Saskatchewan-based 54e Studio’s OneShot Golf is a real-time mini golf game

The game is only available to users in Canada and the United States for Android and iOS.

Regina, Saskatchewan-based 54e Studio’s OneShot Golf might just be the most engaging and enjoyable mini-golf game I’ve played.

OneShot Golf is a free-to-play mobile title that offers the authentic golf experience from anywhere, anytime, and it’s simple to learn — you just aim, set the shot power and try to hit an ace. So how exactly is it engaging, you might be wondering? It sounds like any other mobile golf game at first glance.

For starters, the game isn’t animated, and instead consists of a live stream of a real-life mini-golf course in a warehouse in Saskatchewan. The stream comes from a camera attached to a robot’s body, which also holds a putter that you control.

On the screen, you’ll see controls that let you move the putter to the left or right, along with power controls. If you move the putter in any direction in the game, it also moves in real-time. Similarly, depending on the shot power you set, you’ll see the robot winding back the putter. All the actions happen in real-time, and it’s surprising how accurate these robots can be, albeit, on your command.

The game was released in January 2021 and since has hit 4.8 stars on both Google Play Store and App Store.

The developers behind OneShot Golf are active on social media, and often post tips and tricks about the game, along with publically sharing winners of special events.

There are multiple golf course themes that you can play, including ‘Fun Factory,’ ‘Carnival Crazy,’ ‘Shifty Shapes,’ ‘Sunken Treasure’ and more, all with different obstacles to get through. Each course has five holes, and depending on how you score, you’ll be rewarded with points. Points can be used to claim merch, gift cards and more from the in-game marketplace, though it isn’t an overnight job to accumulate points, and will take a good chunk of your time if you want to claim a freebie.

As seen in the screenshots above, you need tokens (the ones in green) to play any course. It’s like an admission fee. The higher the entry price, the better the prizes. You get two free games per day, after which you’ll have to spend your tokens to gain admission to the course or wait until the next day. Micro-transactions are common in games these days, and like it or not, they’re a part of OneShot Golf. 
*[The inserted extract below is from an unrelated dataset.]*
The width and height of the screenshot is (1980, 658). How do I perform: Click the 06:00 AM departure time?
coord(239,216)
You’ll also likely have to wait for your chance to play. 54e has close to a hundred robots installed in their warehouse, which means, if hundreds people are currently playing the game, you’ll have to wait for your chance. That said, in the past week, I haven’t had to wait longer than five minutes to get in.

While waiting is an annoyance, I can’t think of a workaround. Stepping in 54e’s shoes made me quickly realize that solving the wait issue would require exponentially scaling the game layout and adding hundreds more robots, and probably securing a bigger warehouse, all of which are easier said than done.
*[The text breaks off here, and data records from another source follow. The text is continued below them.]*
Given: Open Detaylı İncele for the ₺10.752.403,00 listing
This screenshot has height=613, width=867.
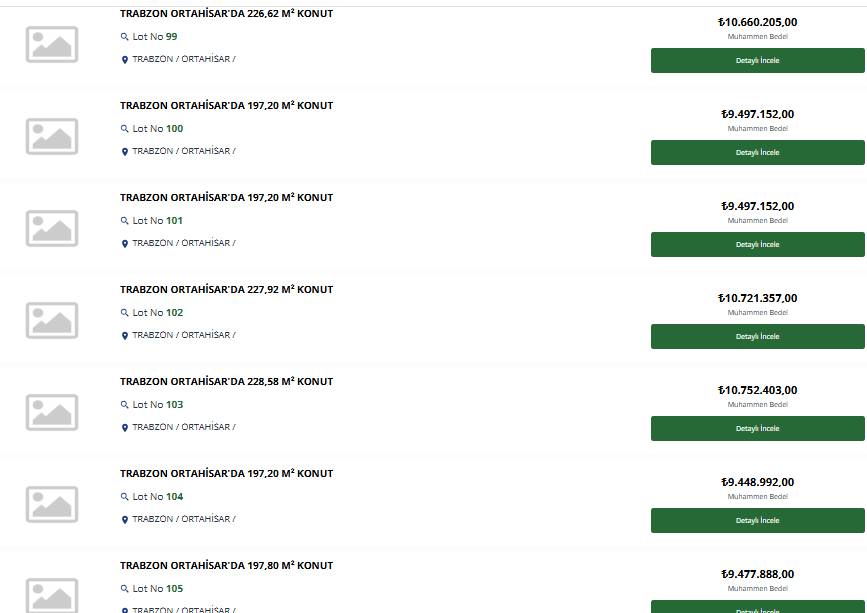Looking at the screenshot, I should (758, 428).
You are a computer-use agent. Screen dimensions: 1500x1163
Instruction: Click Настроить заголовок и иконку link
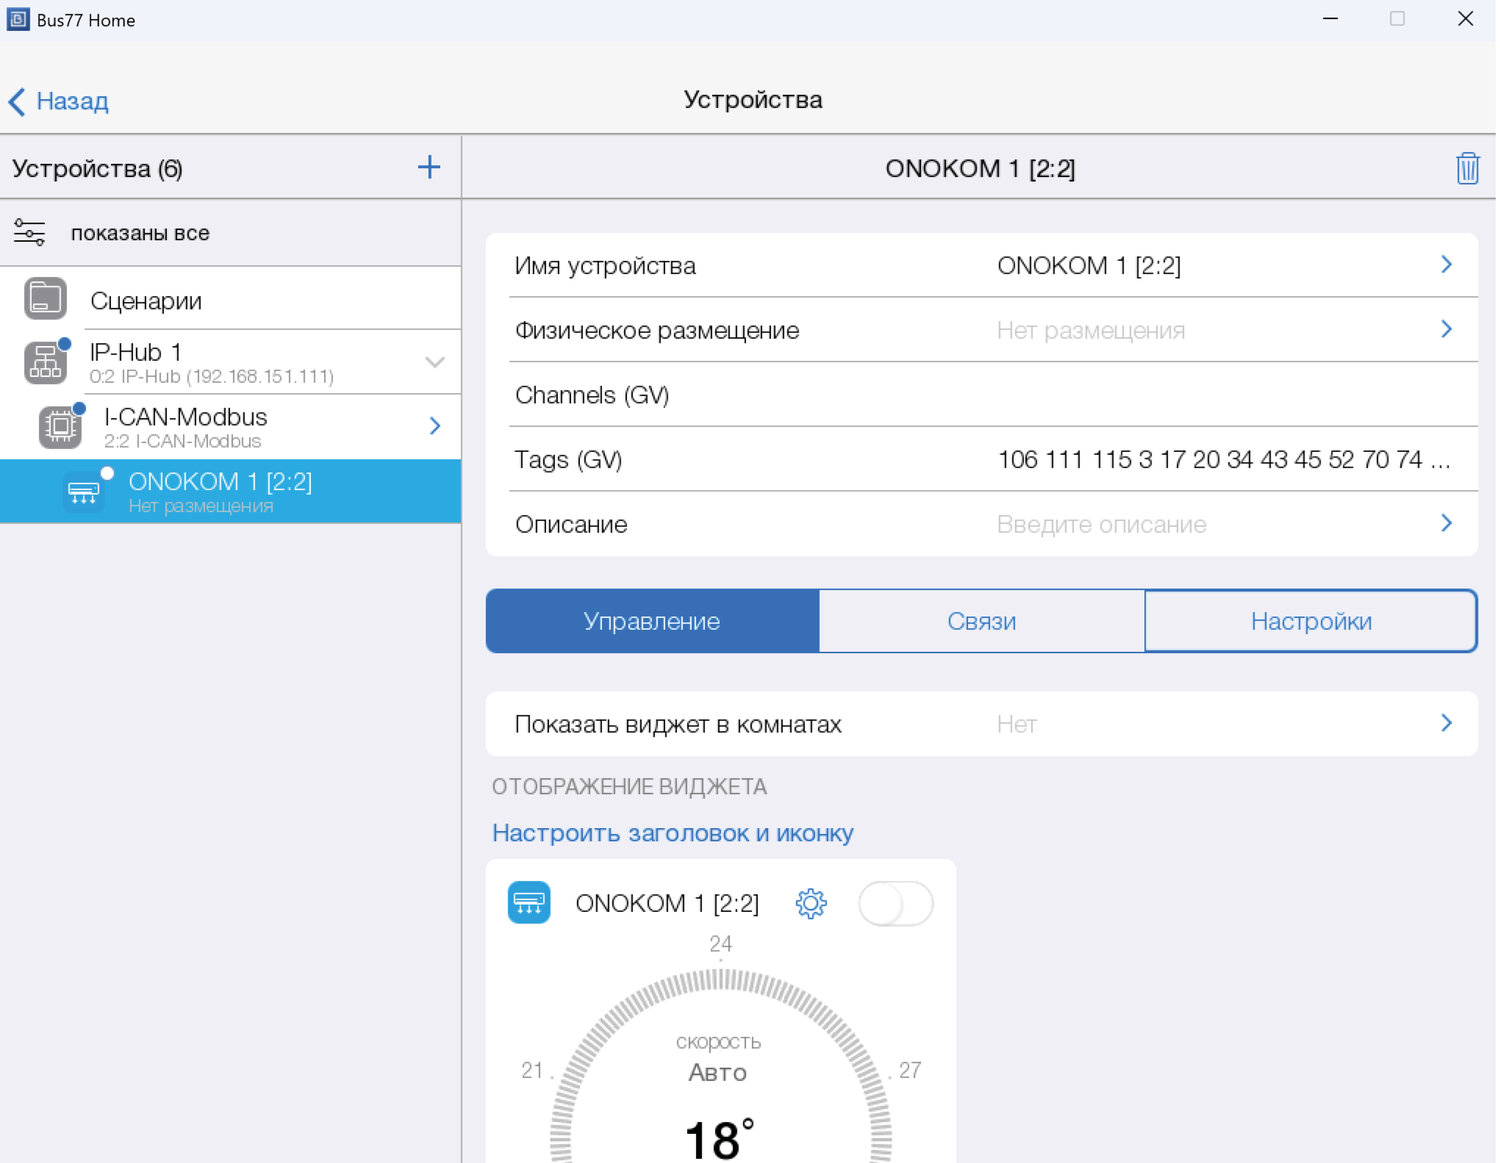(x=672, y=833)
Since the game takes place in real-time, you’ll also need a reliable internet connection to play OneShot Golf. Mobile data works fine, though you might occasionally encounter the stream freezing for a few milliseconds.

All-in-all, OneShot Golf is an innovative and well-thought-out mobile game, and even though traffic congestion can cause wait times to go up, it alludes to the fact that people flocking to play the title.

It’s worth noting that as of right now, OneShot Golf is only available to users in Canada and the United States for Android and iOS.